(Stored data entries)
* * *

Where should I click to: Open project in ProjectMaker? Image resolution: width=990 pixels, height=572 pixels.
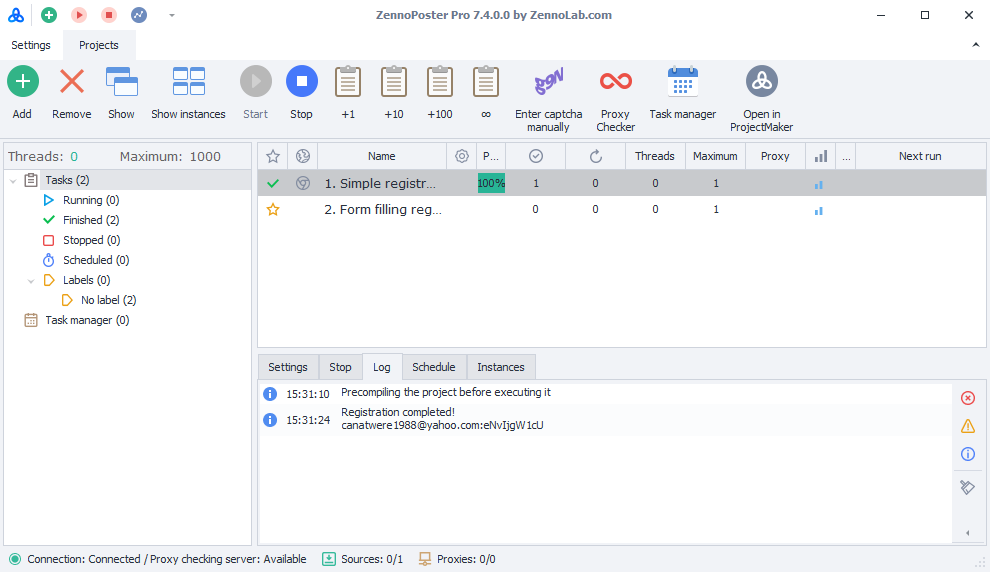coord(761,82)
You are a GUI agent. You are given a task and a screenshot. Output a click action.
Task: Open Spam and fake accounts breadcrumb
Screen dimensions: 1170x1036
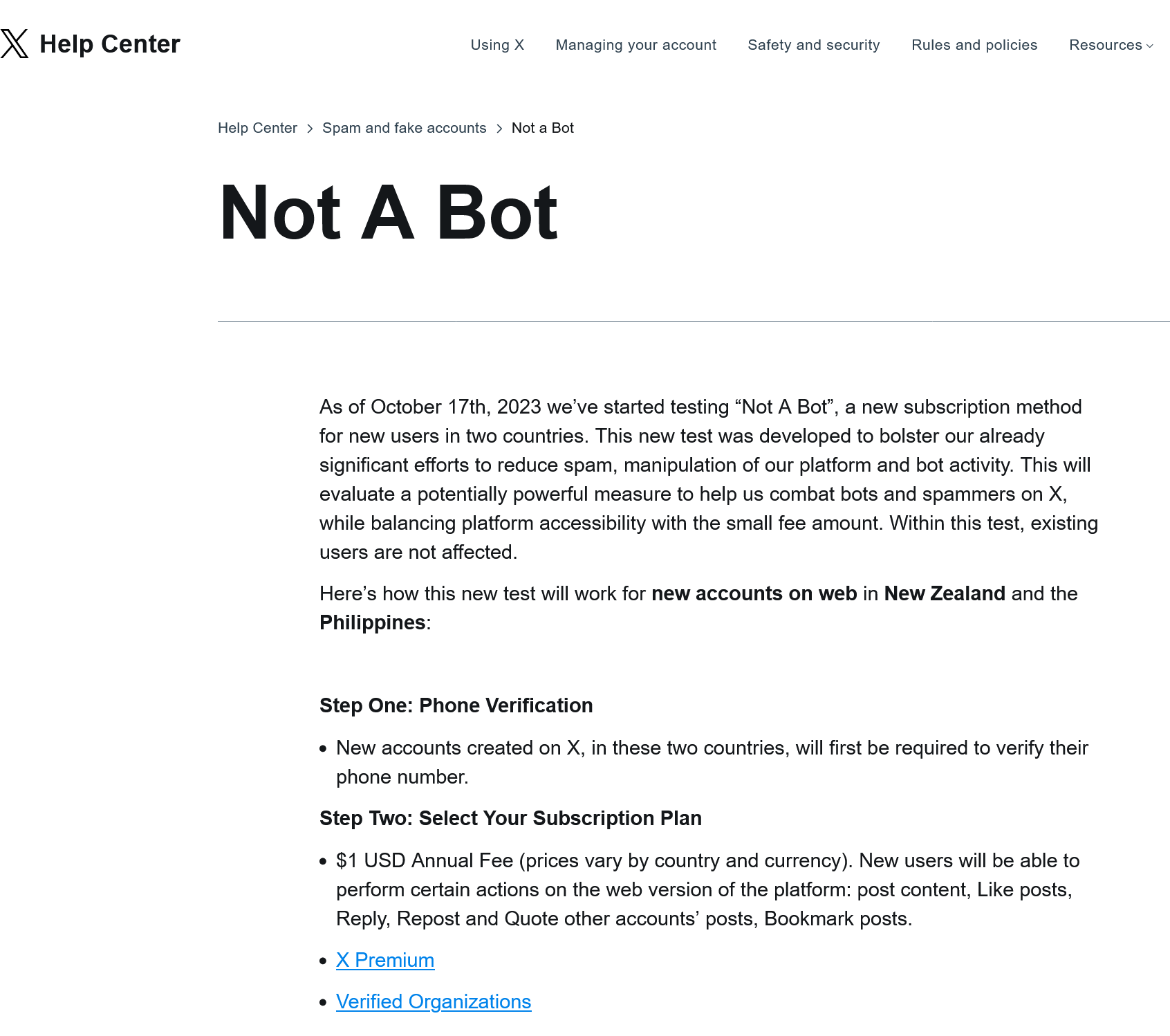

* * *

| Task prompt |
Could you transcribe every entry above exactly, leaving out the images?

| Problem solution |
Where should I click to: Open project in ProjectMaker? Image resolution: width=990 pixels, height=572 pixels.
coord(761,82)
You are a GUI agent. You are given a task and a screenshot. Output a click action.
Task: Open Spam and fake accounts breadcrumb
Screen dimensions: 1170x1036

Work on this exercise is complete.